Bangladesh gears up to insure credible and safe vote
DHAKA (Reuters) - Government security forces and election monitors fanned out across Bangladesh on Sunday in hopes of ensuring a safe and credible election to return the country to democracy after two years of emergency rule.
An alliance led by former prime minister Sheikh Hasina of the Awami League has the edge in Monday's parliamentary vote, some analysts say. Others predict neither she nor rival and fellow ex-PM Begum Khaleda Zia will have an immediate majority.
Jockeying to win needed parliamentary support could add to fears of post-election violence and delays in a new government tackling such challenges as fighting poverty and reducing endemic corruption in the South Asian nation of more than 140 million.
In the immediate term, however, security forces are concentrating on preventing violence at the polls after a brick-throwing attack on a motorcade and clashes injuring nearly 200 marred final campaigning on Saturday.
"We have further tightened security ahead of the election," a police officer in one area hit by fighting said on Sunday.
Across the country, army troops were patrolling streets and police dispersing to polling points.
The military-backed government -- which took power in January 2007 amidst political violence and cancelled an election due that month -- has deployed about 50,000 army troops and thousands of other security personnel.
"Small incidents are quite likely ahead of an election but these will not leave any impact on the voting tomorrow," said Hasan Mahmud Khandoker, chief of the security forces' elite Rapid Action Battalion.
Aside from violence, Bangladesh elections have often seen widespread cheating and fraud, but for Monday, election rolls have been cleaned up, picture IDs provided, and some 200,000 local and 2,000 foreign monitors assigned to check procedures.
Nazmul Ahsan Kalimullah, chairman of the National Election Observation Council, said: "It has been quiet so far today, and the conditions appear to be good for monitoring.
"We now hope that election day itself will pass off peacefully and that voters will turn out in large numbers," said Cassam Uteem, head of the Commonwealth Observer Group.
"Once the result is known, it is vital that both the victor and the loser -- whoever they may be -- work together in the interest of the country," he told Reuters on Sunday.
In final broadcast speeches on Saturday, Hasina and Khaleda, nicknamed the "battling Begums," both suggested it was time to end confrontational politics in which losers refuse to accept results and strikes and violent street protests are common.
HEATED RHETORIC
But in mass rallies earlier in the day they repeated charges against one another of corruption, vote-rigging and incompetence, heated rhetoric that has analysts worried about post-election violence from the losing side.

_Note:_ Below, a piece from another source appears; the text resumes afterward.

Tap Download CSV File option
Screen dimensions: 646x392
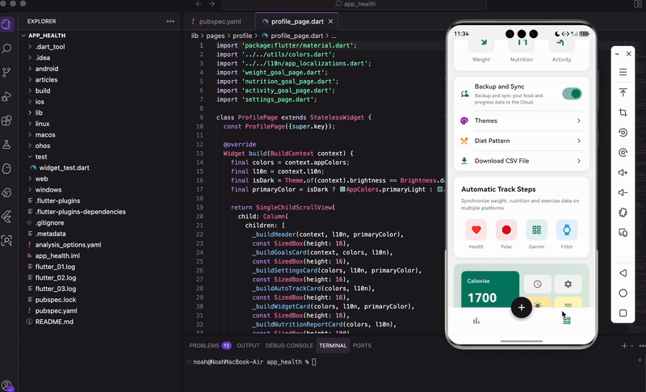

Hasina's alliance includes the Jatiya Party of former military ruler Lieutenant-General Hossain Mohammad Ershad. The grouping joined with Khaleda and her Bangladesh Nationalist Party (BNP) has backing from the Islamist Jamaat-e-Islami.

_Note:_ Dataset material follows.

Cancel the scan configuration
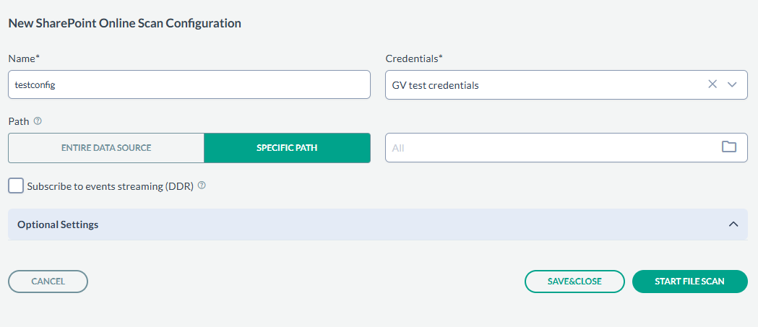pos(48,282)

Hasina and Khaleda alternated in power for 15 years through 2006. Despite their rivalry, analysts say policy differences are relatively small and what is critical for attracting needed-investment and aid is stability and peace.
Local media and analysts generally give Hasina a plus in the voting, but predicting a precise outcome is difficult.
Bengali weekly Kagoj said on Sunday chances are Hasina's "grand alliance" may win 170 of 300 parliament seats.
Professor Sirajul Islam Chowdhury of Dhaka University said he would not rule out the possibility of a hung parliament, adding "support of independent legislators may be crucial for either woman if the election is close."
Economists and foreign aid donors to Bangladesh hope that once settled in, the new government will tackle endemic corruption distorting the business playing field, and seek to boost growth in the country, some 45 percent of whose people live in poverty.
In addition to a chaotic political history often marked by violence and periods of military rule, Bangladesh's Indian Ocean coastal location and flat terrain mean it is frequently buffeted by cyclones and floods and requires outside relief aid.